Trump ikinci dönemine beklenen şekilde uluslararası sistemi şaşırtan açıklama ve kararlarıyla başladı. 5 Şubat’ta başkan seçildikten sonra kendisini ilk ziyaret eden lider olan İsrail Başbakanı Netanyahu ile beraber Gazze planını da kamuoyuna açıkladı. Trump, Gazzeli Filistinlilerin Mısır ve Ürdün başta olmak üzere diğer ülkelere taşınmasını ve Gazze’nin kontrolünün savaşın ardından ABD’ye bırakılması gerektiğini söyledi.

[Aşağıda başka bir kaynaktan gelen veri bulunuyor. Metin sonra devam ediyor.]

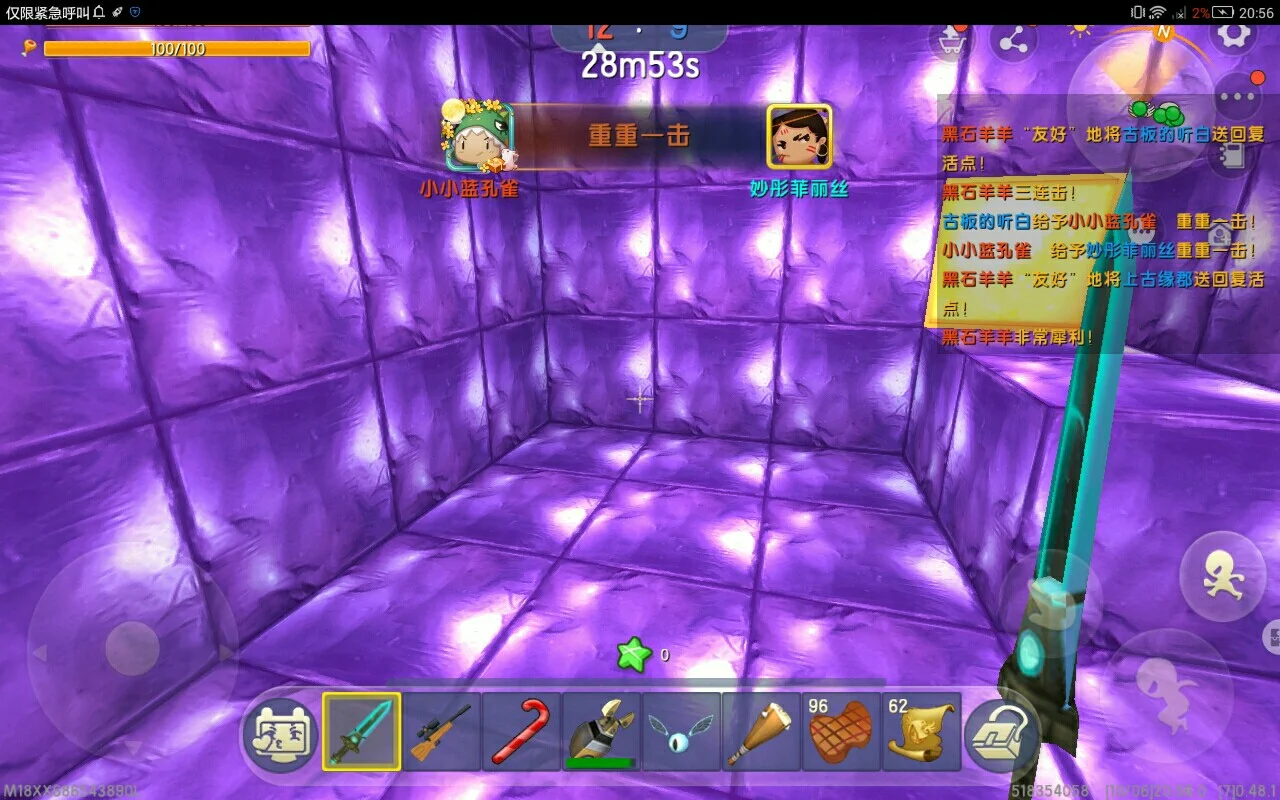Pick the winged blue eye item
Screen dimensions: 1280x800
(681, 732)
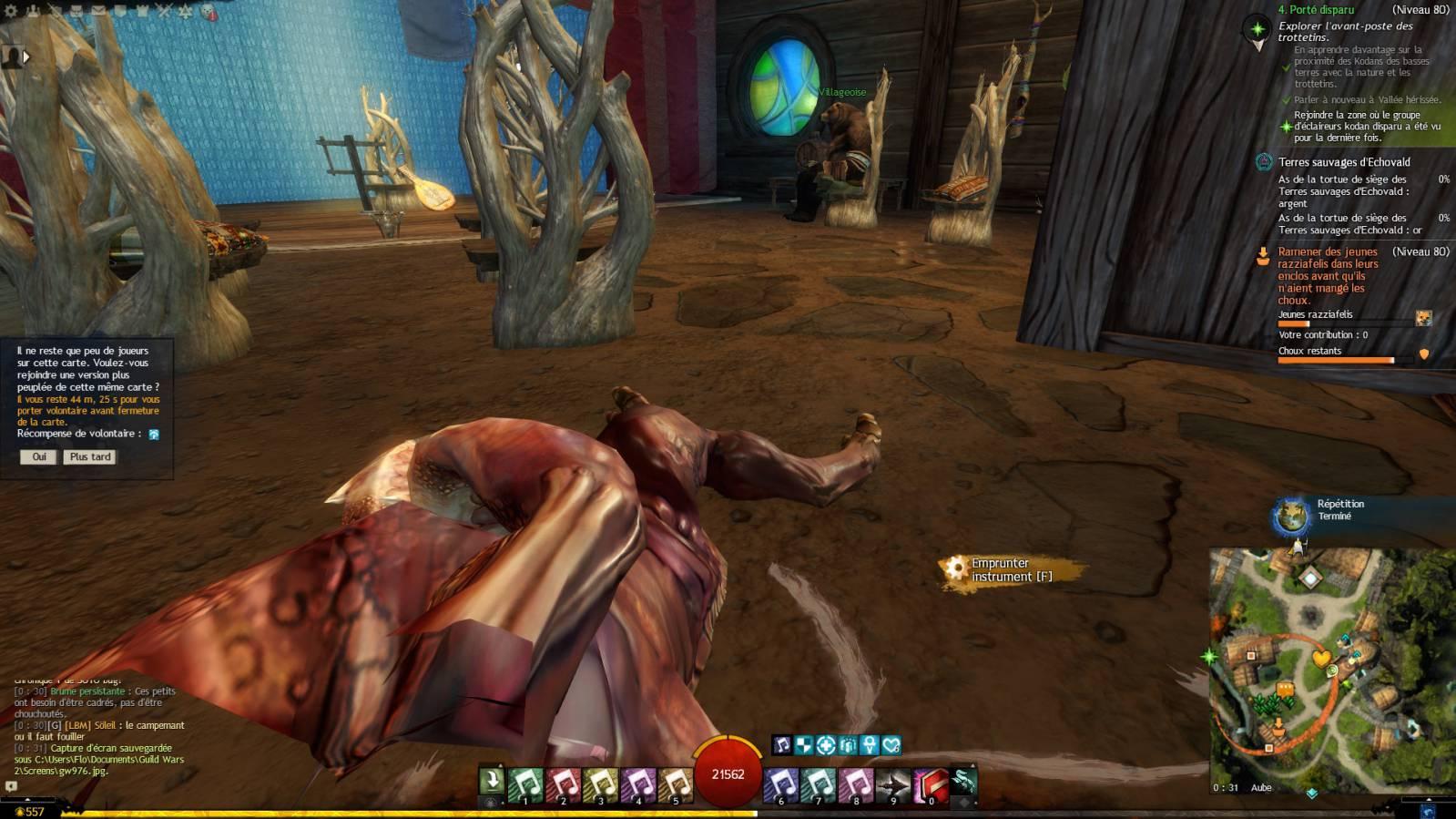Screen dimensions: 1456x819
Task: Open the World vs World castle icon
Action: [142, 11]
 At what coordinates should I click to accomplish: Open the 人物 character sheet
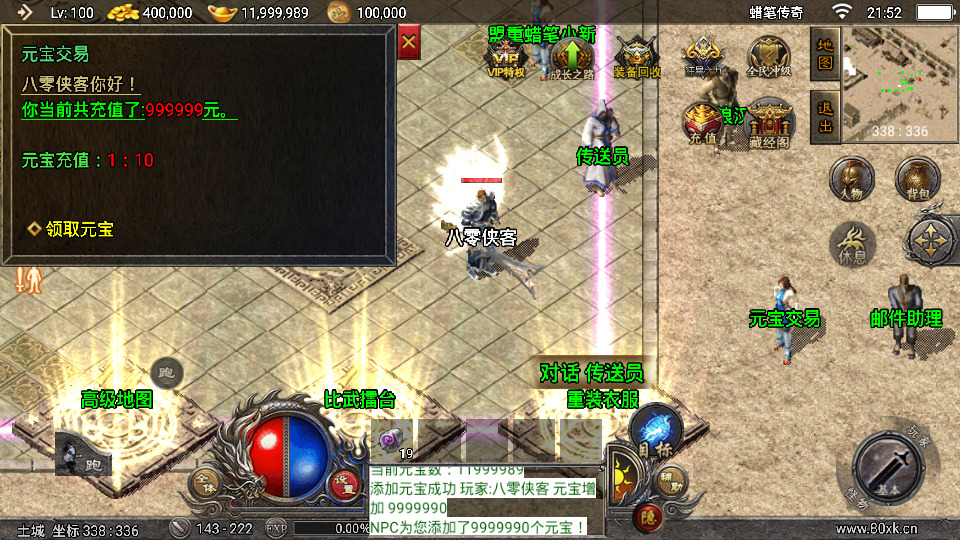tap(852, 180)
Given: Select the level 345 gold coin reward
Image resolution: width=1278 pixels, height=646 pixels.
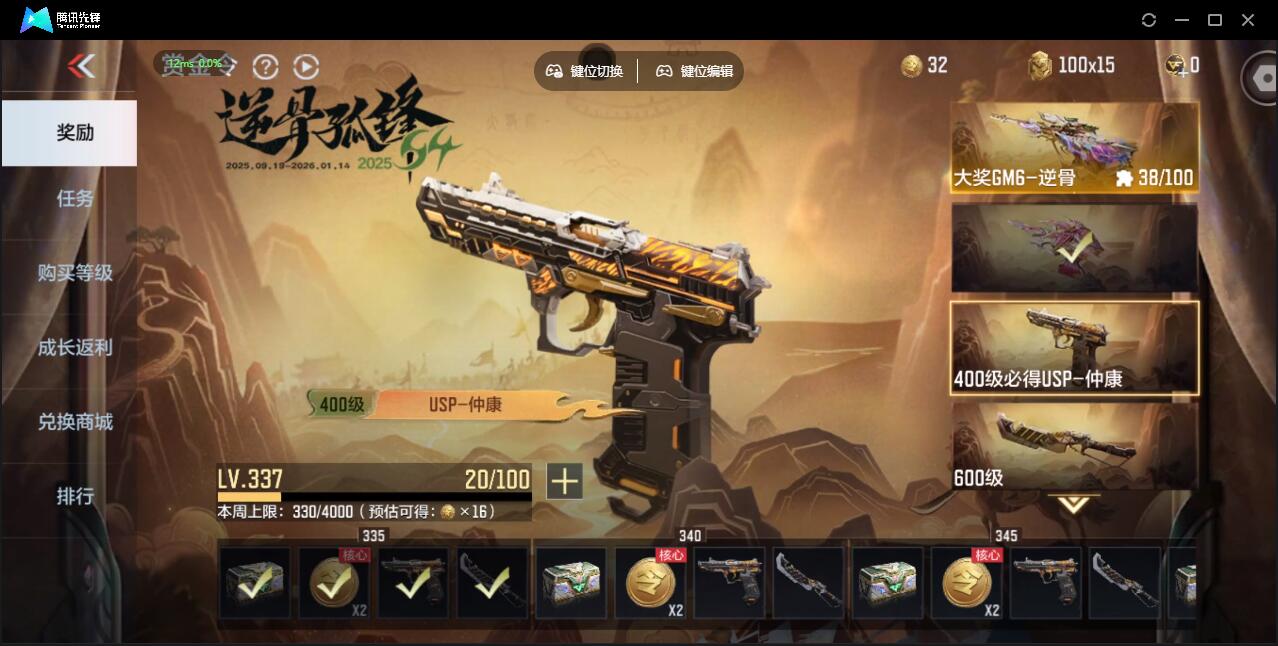Looking at the screenshot, I should click(966, 583).
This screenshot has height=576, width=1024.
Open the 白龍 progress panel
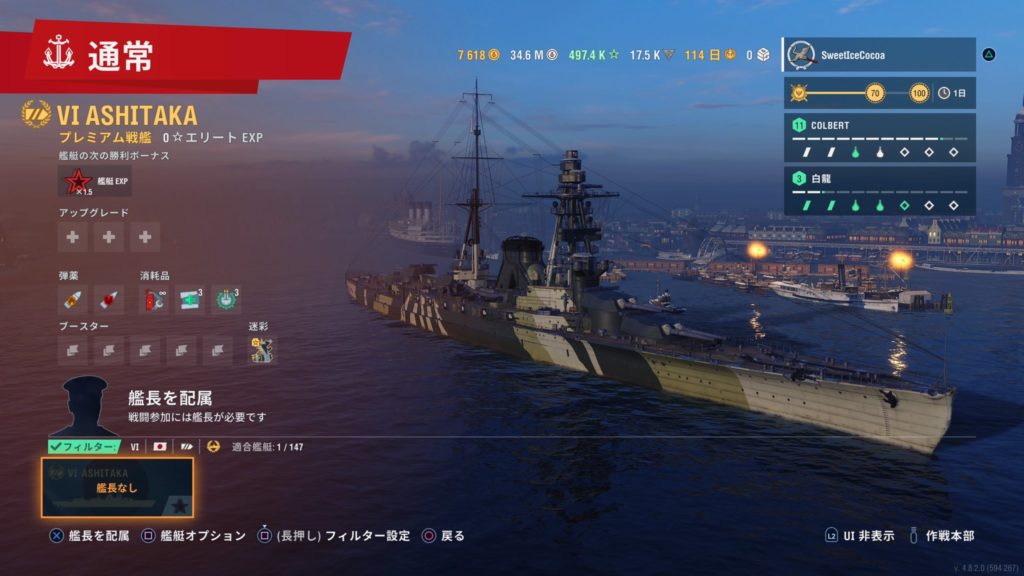click(879, 191)
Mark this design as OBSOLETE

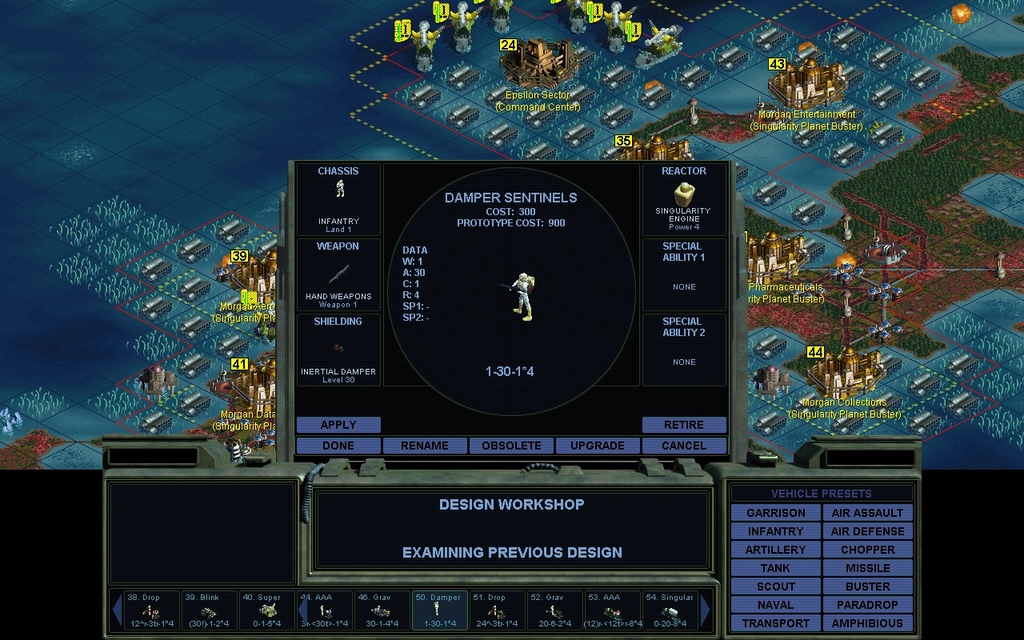[x=511, y=445]
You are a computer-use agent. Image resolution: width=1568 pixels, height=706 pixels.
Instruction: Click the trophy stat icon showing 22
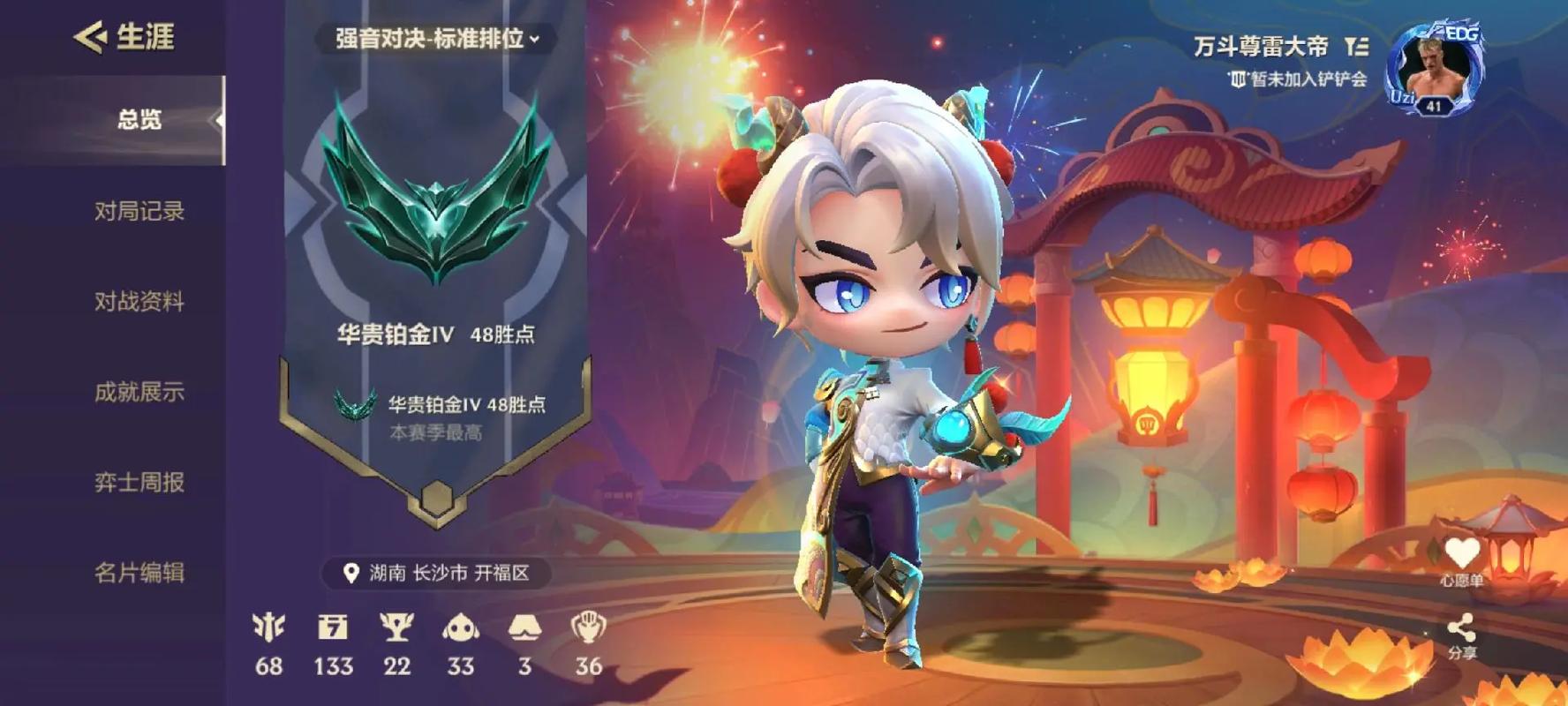(x=396, y=628)
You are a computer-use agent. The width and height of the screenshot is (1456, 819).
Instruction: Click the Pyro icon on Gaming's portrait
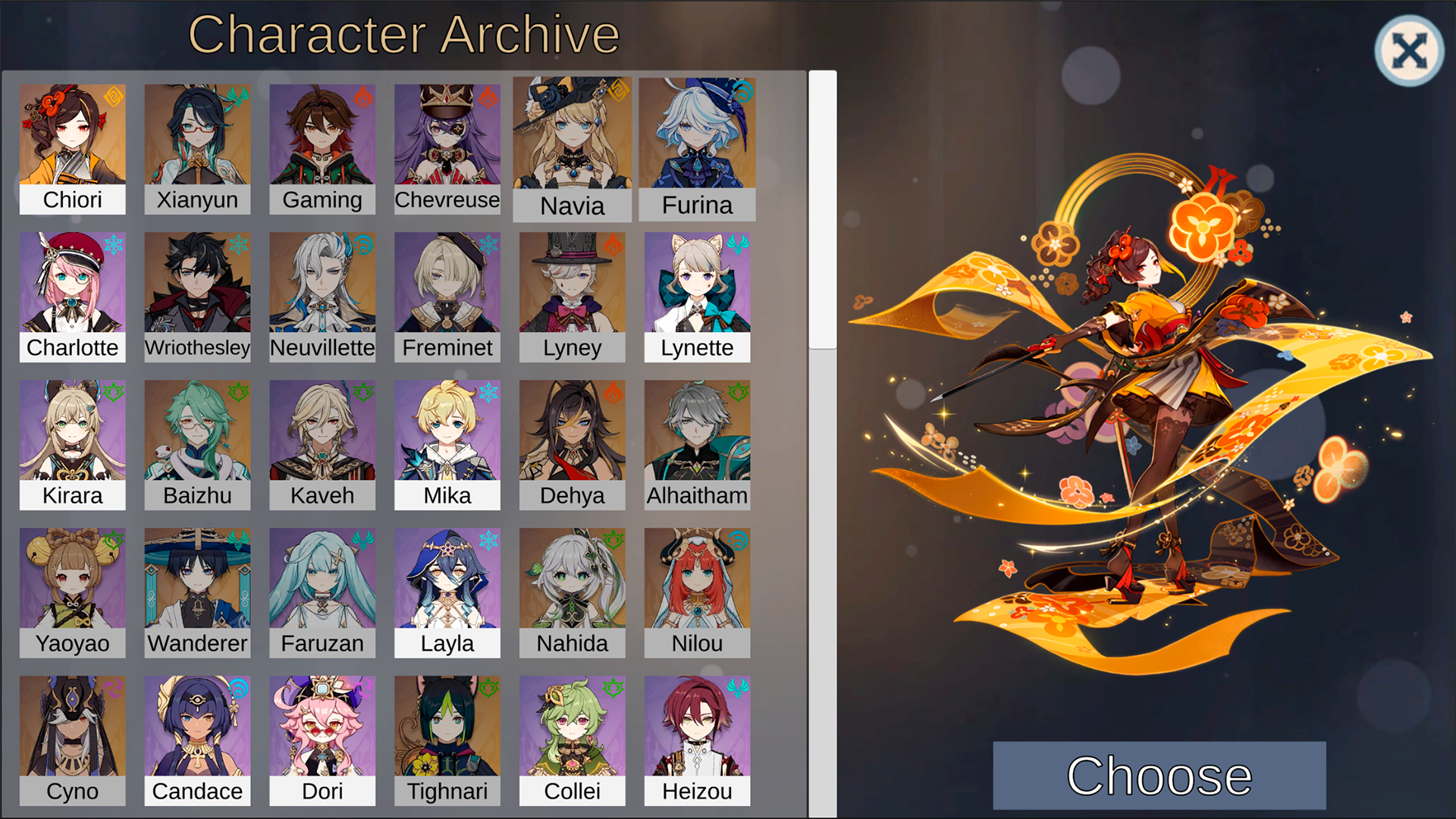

Bu plan ABD’nin uzun zamandır sürdüğünü “iddia” ettiği iki devletli çözümden artık uzaklaşıldığı anlamına geliyor. Ek olarak, yaklaşık 2 milyon Filistinlinin yerinden edilerek, Gazze’nin İsrail tarafından ilhak edilmesine açıktan destek verdiği ifade ediliyor. Bölge ülkeleri ve Çin açık bir şekilde bu açıklamaya karşı çıkarken, Komisyonunun Dış İlişkiler Sözcüsü Anouar El Anouni “AB, hem İsrailliler hem de Filistinliler için uzun vadeli bir barışa giden tek yol olduğuna inandığımız iki devletli çözüme tamamen bağlı kalmaya devam ediyor. Gazze’nin gelecekteki bir Filistin devletinin ayrılmaz bir parçası olduğunu açıkça belirttik” dedi.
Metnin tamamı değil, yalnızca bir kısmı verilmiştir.